Posted by: Bill Hagar | March 1, 2010

Wikis and the Science Gateway Seminar


As part of a Davis Foundation-funded project to improve the success of students majoring in STEM disciplines (Science, Technology, Engineering, and Mathematics), the College of Science and Mathematics is developing a Program for Instructional Innovation (Pi2 ) to help CSM faculty develop and implement “new and innovative pedagogical methods,”  including the “effective use of current and emerging instructional methodologies and technologies to engage students; strategies for the introduction of active learning, peer-to-peer learning.” 1

As part of this initiative, in Fall 2009, CSM instituted a new “Gateway Seminar” to address the freshman seminar requirement for its students, with the goals of engaging students in inquiry-based science education, building a strong student cohort, helping students make connections between the world around them and the science they will study, and guiding students in a collaborative process of researching and sharing information on a variety of topics.  The seminars, two of which were taught by the college’s dean, Andrew Grosovsky, and its associate dean Bill Hagar, address topics of broad societal impact under such themes as Science in Today’s Headlines, and “The Omnivore’s Dilemma.”   

The wiki has emerged as an important tool for these seminars.  Because it allows easy posting to an online site, it allows students to collaborate across time and space and to share their discoveries and developing understandings.  It supports collaborative writing by teams, modeling the writing process that is often characteristic of work in the sciences, and facilitating students’ comfort with scientific discourse.
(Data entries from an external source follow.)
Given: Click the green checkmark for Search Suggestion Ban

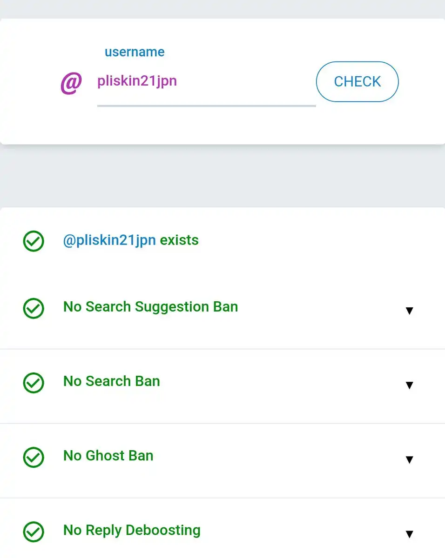Looking at the screenshot, I should point(34,308).
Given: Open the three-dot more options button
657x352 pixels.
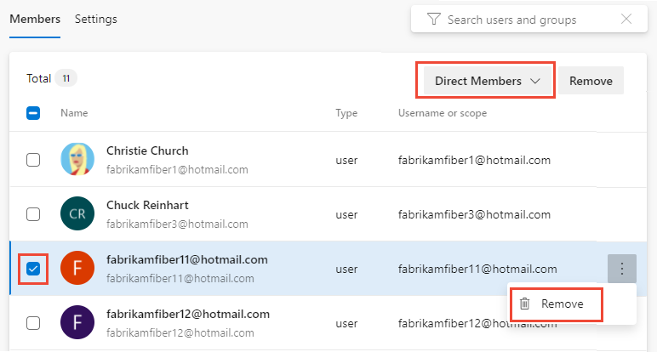Looking at the screenshot, I should (x=622, y=269).
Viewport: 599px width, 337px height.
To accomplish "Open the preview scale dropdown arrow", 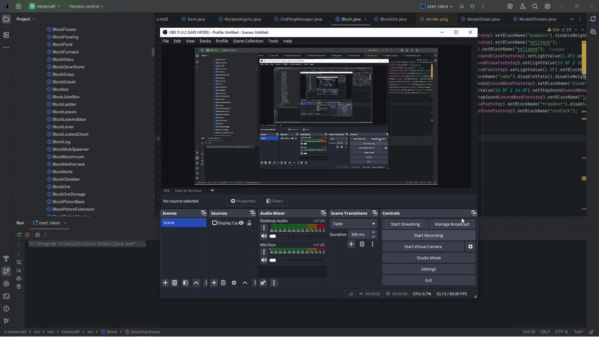I will (212, 191).
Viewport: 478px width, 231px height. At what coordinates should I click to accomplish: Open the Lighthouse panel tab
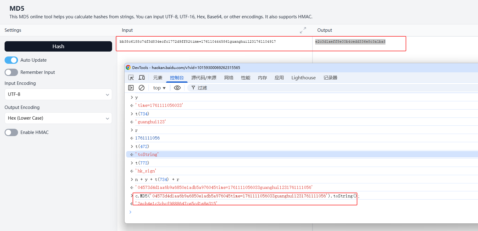[303, 78]
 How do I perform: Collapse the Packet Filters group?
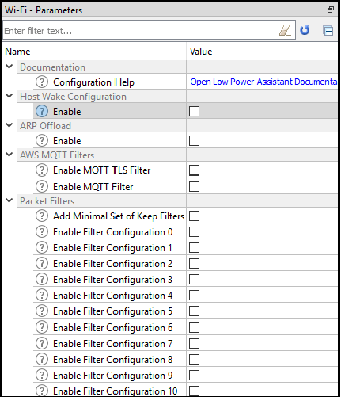tap(9, 200)
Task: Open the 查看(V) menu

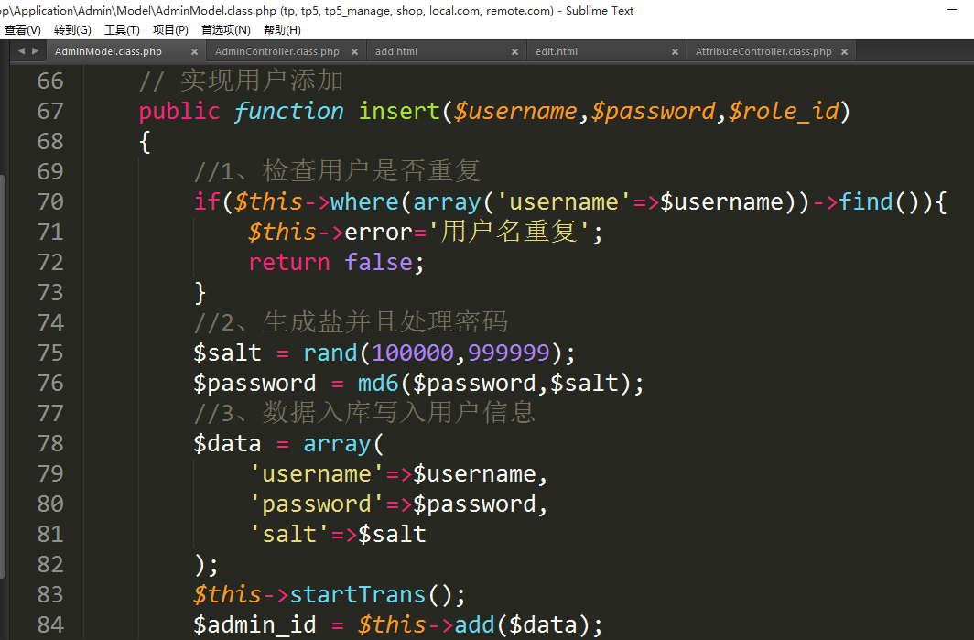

The wiki also supports group presentations:  students can upload images, links, and PowerPoints, bringing together multiple resources.   A wiki can also become a UMB community or a public resource on the topics being explored if faculty and students decide to use it that way. 

Feedback from the fall semester suggest that both faculty and students have found the wiki to be a valuable tool in supporting inquiry, writing, and collaborative learning.